Listing 5: Combining the final two edges in gnfa to form the final regular expression.

The full code is available in divregex.cpp; it's very simple and under 100 lines in total, though the output can get pretty long since nothing is done to optimize the generated regular expressions.

Usage

The program takes two arguments: the first is the divisor and the second is the base (which is optional: the default is decimal).

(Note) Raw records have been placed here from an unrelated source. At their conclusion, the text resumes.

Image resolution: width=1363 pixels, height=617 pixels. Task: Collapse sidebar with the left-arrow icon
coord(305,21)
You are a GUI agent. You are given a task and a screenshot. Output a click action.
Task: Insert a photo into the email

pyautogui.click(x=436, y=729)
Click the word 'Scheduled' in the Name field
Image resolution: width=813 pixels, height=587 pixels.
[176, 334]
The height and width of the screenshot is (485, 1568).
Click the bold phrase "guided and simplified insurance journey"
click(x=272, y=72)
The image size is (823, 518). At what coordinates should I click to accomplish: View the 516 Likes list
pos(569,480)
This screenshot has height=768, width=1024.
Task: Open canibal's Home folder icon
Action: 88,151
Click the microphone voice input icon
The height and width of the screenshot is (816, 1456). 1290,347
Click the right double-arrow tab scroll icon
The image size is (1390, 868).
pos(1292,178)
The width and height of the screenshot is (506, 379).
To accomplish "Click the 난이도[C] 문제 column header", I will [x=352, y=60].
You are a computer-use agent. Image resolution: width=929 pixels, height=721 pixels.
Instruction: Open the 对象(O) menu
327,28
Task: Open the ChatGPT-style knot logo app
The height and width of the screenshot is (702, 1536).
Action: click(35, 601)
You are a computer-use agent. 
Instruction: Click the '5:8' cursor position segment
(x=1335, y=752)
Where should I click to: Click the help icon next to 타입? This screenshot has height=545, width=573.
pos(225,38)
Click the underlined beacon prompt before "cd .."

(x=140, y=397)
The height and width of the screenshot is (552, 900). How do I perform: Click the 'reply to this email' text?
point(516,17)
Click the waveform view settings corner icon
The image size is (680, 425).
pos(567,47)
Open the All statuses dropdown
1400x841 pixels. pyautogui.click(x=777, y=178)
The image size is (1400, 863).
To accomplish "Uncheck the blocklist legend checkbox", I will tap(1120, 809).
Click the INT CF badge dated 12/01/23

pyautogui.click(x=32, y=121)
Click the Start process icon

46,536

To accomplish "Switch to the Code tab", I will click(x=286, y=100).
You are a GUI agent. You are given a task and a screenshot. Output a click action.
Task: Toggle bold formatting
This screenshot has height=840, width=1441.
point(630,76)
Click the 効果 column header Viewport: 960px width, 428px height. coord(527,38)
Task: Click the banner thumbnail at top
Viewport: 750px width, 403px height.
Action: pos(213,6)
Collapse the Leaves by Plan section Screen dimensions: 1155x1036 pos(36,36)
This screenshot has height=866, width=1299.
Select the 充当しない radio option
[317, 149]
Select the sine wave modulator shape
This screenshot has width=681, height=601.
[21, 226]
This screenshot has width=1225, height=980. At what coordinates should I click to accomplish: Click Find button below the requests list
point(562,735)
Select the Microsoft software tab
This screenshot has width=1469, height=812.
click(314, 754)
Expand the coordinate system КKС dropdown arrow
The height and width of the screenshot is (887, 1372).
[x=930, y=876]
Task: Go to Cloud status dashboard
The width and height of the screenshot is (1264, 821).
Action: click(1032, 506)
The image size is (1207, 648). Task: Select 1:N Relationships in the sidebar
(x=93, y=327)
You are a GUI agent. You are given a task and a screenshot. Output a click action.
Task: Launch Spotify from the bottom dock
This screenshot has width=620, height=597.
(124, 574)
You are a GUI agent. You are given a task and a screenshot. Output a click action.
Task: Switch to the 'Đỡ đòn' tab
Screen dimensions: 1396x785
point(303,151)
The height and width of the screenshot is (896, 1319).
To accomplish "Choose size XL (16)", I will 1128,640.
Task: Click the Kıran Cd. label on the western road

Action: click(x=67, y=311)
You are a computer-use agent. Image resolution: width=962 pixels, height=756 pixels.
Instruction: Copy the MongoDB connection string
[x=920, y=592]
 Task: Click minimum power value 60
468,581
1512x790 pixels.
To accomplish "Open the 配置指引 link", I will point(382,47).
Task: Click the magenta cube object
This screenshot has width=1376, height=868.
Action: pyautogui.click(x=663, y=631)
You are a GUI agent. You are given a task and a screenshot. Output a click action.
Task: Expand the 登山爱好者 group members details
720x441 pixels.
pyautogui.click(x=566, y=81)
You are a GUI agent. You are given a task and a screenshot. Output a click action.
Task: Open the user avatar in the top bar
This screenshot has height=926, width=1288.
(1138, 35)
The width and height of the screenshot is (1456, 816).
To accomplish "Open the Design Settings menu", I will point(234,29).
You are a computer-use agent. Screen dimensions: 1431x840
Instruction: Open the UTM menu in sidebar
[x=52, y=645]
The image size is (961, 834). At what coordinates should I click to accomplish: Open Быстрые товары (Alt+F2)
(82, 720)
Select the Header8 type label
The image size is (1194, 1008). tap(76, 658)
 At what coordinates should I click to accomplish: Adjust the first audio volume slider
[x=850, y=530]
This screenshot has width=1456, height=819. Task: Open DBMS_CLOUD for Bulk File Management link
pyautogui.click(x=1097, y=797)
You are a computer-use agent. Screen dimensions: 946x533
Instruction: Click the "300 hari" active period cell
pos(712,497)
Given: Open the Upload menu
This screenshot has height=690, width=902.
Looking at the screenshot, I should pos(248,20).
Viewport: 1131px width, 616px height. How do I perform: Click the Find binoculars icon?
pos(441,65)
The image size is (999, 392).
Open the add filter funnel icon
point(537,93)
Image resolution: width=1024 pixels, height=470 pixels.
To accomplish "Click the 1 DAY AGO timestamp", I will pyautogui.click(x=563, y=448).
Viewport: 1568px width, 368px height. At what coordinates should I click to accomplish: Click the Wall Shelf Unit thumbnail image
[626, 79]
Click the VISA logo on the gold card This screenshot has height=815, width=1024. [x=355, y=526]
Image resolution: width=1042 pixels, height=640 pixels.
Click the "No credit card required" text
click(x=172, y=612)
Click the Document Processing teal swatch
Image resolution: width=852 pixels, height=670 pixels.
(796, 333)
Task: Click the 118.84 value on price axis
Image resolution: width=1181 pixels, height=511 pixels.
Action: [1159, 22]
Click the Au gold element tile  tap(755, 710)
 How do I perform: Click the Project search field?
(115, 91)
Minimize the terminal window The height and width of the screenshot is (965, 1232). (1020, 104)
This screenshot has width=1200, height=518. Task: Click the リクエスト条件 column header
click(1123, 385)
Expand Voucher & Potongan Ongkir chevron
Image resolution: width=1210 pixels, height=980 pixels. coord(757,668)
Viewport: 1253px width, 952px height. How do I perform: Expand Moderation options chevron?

Listing 6 shows how to compile the program and use it to generate the regular expression found in Figure 3:

$ g++ divregex.cpp -o divregex
$ ./divregex 3 4
\b(0|3|1(0|3)*2|(2|1(0|3)*1)(0|3|2(0|3)*1)*(1|2(0|3)*2))(0|3|1(0|3)*2|(2|1(0|3)*1)(0|3|2(0|3)*1)*(1|2(0|3)*2))*\b

Listing 6: Compilation and invocation of the divregex program to generate a regular expression matching quaternary numbers divisible by 3.

Since the output is written to stdout, it is very easy to use it with other programs as shown in Listing 7:

$ egrep `./divregex 7`
12 13 14 15
12 13 14 15
5541325 4849789
5541325 4849789
123456789
123456788
123456788
7
7

Listing 7: Usage of divregex along with grep to match decimal numbers divisible by 7.

The divregex program can also be compiled with Emscripten to run in web browsers, as shown in Listing 8:

$ emcc -s ENVIRONMENT=web -s INCOMING_MODULE_JS_API='[print]' -s EXPORTED_RUNTIME_METHODS='[callMain]' -s MODULARIZE -s EXPORT_ES6 -s NO_DYNAMIC_EXECUTION -s EMIT_EMSCRIPTEN_LICENSE -s NO_FILESYSTEM -s NO_INVOKE_RUN -s ALLOW_MEMORY_GROWTH -Os divregex.cpp -o divregex.js

Listing 8: Compilation of divregex for the web context using Emscripten.

The compilation results from Listing 8 power the live demo in the next section:

Live Demo

Regular expression matching numbers divisible by in base :

…But, Why?

Why not? Sure, grep probably still isn't the best tool to use when trying to figure out whether numbers are multiples of a particular number, but the fact that it can be used for this at all is an interesting application of computational theory. It also demonstrates how surprisingly powerful regular expressions can be in some cases, especially given some of the more “obvious” things that they can't be used for.